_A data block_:
+--
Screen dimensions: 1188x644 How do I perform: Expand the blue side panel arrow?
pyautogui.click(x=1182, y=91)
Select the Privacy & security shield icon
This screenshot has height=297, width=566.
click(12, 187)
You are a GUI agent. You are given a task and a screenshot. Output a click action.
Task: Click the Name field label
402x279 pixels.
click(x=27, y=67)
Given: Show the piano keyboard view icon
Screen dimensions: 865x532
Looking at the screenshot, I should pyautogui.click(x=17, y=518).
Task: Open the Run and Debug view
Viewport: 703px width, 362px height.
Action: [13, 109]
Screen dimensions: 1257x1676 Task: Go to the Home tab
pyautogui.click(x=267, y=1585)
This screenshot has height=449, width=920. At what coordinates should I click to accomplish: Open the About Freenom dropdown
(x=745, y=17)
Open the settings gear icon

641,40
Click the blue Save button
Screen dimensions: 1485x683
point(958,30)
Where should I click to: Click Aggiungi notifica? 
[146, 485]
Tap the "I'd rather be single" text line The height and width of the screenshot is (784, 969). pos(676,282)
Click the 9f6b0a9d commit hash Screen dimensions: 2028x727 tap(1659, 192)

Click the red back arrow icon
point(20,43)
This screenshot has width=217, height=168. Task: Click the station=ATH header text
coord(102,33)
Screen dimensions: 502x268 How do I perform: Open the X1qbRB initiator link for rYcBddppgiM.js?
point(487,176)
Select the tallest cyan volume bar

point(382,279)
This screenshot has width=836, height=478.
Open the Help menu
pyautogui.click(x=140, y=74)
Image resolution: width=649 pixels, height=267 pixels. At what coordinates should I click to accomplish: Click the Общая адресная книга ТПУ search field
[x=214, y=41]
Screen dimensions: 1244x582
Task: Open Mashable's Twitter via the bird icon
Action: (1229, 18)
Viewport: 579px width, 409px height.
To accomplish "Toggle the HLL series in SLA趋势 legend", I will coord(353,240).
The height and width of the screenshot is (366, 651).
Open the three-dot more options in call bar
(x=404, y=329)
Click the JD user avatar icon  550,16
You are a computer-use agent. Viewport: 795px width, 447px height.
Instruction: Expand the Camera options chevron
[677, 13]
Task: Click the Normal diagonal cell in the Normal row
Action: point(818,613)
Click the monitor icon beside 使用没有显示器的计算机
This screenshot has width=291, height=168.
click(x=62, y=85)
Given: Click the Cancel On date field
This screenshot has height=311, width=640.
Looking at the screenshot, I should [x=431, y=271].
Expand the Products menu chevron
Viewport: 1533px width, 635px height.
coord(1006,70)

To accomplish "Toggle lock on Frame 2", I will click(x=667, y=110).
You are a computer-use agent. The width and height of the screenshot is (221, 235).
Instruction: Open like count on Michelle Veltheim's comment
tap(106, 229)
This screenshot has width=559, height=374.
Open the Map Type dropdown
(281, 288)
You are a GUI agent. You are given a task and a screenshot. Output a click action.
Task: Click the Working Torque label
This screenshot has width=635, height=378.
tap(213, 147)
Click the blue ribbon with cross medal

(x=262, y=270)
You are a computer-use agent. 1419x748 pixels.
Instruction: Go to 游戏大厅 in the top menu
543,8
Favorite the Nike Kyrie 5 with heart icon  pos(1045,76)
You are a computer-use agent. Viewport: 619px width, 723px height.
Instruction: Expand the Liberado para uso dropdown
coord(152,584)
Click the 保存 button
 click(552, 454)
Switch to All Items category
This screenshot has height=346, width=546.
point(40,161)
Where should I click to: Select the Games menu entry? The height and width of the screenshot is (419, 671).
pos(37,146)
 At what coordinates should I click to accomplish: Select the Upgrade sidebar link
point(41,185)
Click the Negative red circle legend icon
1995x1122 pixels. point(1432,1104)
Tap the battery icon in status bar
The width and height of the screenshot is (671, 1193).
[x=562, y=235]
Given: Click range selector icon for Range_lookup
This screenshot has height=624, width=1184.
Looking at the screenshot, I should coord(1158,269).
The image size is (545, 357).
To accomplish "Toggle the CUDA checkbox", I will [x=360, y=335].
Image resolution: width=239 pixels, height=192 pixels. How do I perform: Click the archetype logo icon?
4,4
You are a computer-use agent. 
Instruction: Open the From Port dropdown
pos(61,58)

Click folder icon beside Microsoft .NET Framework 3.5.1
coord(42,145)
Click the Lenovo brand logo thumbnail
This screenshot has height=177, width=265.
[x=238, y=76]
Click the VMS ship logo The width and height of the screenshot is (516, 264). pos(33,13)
+--
_What needs to be done_: Could you set out all of the rows above as a numbered list, leaving out the blank lines?

_Task solution_:
1. Screen dimensions: 1188x644 How do I perform: Expand the blue side panel arrow?
2. pyautogui.click(x=1182, y=91)
3. Select the Privacy & security shield icon
4. This screenshot has height=297, width=566.
5. click(12, 187)
6. You are a GUI agent. You are given a task and a screenshot. Output a click action.
7. Task: Click the Name field label
8. 402x279 pixels.
9. click(x=27, y=67)
10. Given: Show the piano keyboard view icon
11. Screen dimensions: 865x532
12. Looking at the screenshot, I should pyautogui.click(x=17, y=518).
13. Task: Open the Run and Debug view
14. Viewport: 703px width, 362px height.
15. Action: [13, 109]
16. Screen dimensions: 1257x1676 Task: Go to the Home tab
17. pyautogui.click(x=267, y=1585)
18. This screenshot has height=449, width=920. At what coordinates should I click to accomplish: Open the About Freenom dropdown
19. (x=745, y=17)
20. Open the settings gear icon
21. 641,40
22. Click the blue Save button
23. Screen dimensions: 1485x683
24. point(958,30)
25. Where should I click to: Click Aggiungi notifica? 
26. [146, 485]
27. Tap the "I'd rather be single" text line The height and width of the screenshot is (784, 969). pos(676,282)
28. Click the 9f6b0a9d commit hash Screen dimensions: 2028x727 tap(1659, 192)
29. Click the red back arrow icon
30. point(20,43)
31. This screenshot has width=217, height=168. Task: Click the station=ATH header text
32. coord(102,33)
33. Screen dimensions: 502x268 How do I perform: Open the X1qbRB initiator link for rYcBddppgiM.js?
34. point(487,176)
35. Select the tallest cyan volume bar
36. point(382,279)
37. This screenshot has width=836, height=478.
38. Open the Help menu
39. pyautogui.click(x=140, y=74)
40. Image resolution: width=649 pixels, height=267 pixels. At what coordinates should I click to accomplish: Click the Общая адресная книга ТПУ search field
41. [x=214, y=41]
42. Screen dimensions: 1244x582
43. Task: Open Mashable's Twitter via the bird icon
44. Action: (1229, 18)
45. Viewport: 579px width, 409px height.
46. To accomplish "Toggle the HLL series in SLA趋势 legend", I will coord(353,240).
47. The height and width of the screenshot is (366, 651).
48. Open the three-dot more options in call bar
49. (x=404, y=329)
50. Click the JD user avatar icon  550,16
51. You are a computer-use agent. Viewport: 795px width, 447px height.
52. Instruction: Expand the Camera options chevron
53. [677, 13]
54. Task: Click the Normal diagonal cell in the Normal row
55. Action: point(818,613)
56. Click the monitor icon beside 使用没有显示器的计算机
57. This screenshot has width=291, height=168.
58. click(x=62, y=85)
59. Given: Click the Cancel On date field
60. This screenshot has height=311, width=640.
61. Looking at the screenshot, I should [x=431, y=271].
62. Expand the Products menu chevron
63. Viewport: 1533px width, 635px height.
64. coord(1006,70)
65. To accomplish "Toggle lock on Frame 2", I will click(x=667, y=110).
66. You are a computer-use agent. The width and height of the screenshot is (221, 235).
67. Instruction: Open like count on Michelle Veltheim's comment
68. tap(106, 229)
69. This screenshot has width=559, height=374.
70. Open the Map Type dropdown
71. (281, 288)
72. You are a GUI agent. You are given a task and a screenshot. Output a click action.
73. Task: Click the Working Torque label
74. This screenshot has width=635, height=378.
75. tap(213, 147)
76. Click the blue ribbon with cross medal
77. (x=262, y=270)
78. You are a computer-use agent. 1419x748 pixels.
79. Instruction: Go to 游戏大厅 in the top menu
80. 543,8
81. Favorite the Nike Kyrie 5 with heart icon  pos(1045,76)
82. You are a computer-use agent. Viewport: 619px width, 723px height.
83. Instruction: Expand the Liberado para uso dropdown
84. coord(152,584)
85. Click the 保存 button
86.  click(552, 454)
87. Switch to All Items category
88. This screenshot has height=346, width=546.
89. point(40,161)
90. Where should I click to: Select the Games menu entry? The height and width of the screenshot is (419, 671).
91. pos(37,146)
92.  At what coordinates should I click to accomplish: Select the Upgrade sidebar link
93. point(41,185)
94. Click the Negative red circle legend icon
95. 1995x1122 pixels. point(1432,1104)
96. Tap the battery icon in status bar
97. The width and height of the screenshot is (671, 1193).
98. [x=562, y=235]
99. Given: Click range selector icon for Range_lookup
100. This screenshot has height=624, width=1184.
101. Looking at the screenshot, I should coord(1158,269).
102. The image size is (545, 357).
103. To accomplish "Toggle the CUDA checkbox", I will [x=360, y=335].
104. Image resolution: width=239 pixels, height=192 pixels. How do I perform: Click the archetype logo icon?
105. 4,4
106. You are a computer-use agent. 
107. Instruction: Open the From Port dropdown
108. pos(61,58)
109. Click folder icon beside Microsoft .NET Framework 3.5.1
110. coord(42,145)
111. Click the Lenovo brand logo thumbnail
112. This screenshot has height=177, width=265.
113. [x=238, y=76]
114. Click the VMS ship logo The width and height of the screenshot is (516, 264). pos(33,13)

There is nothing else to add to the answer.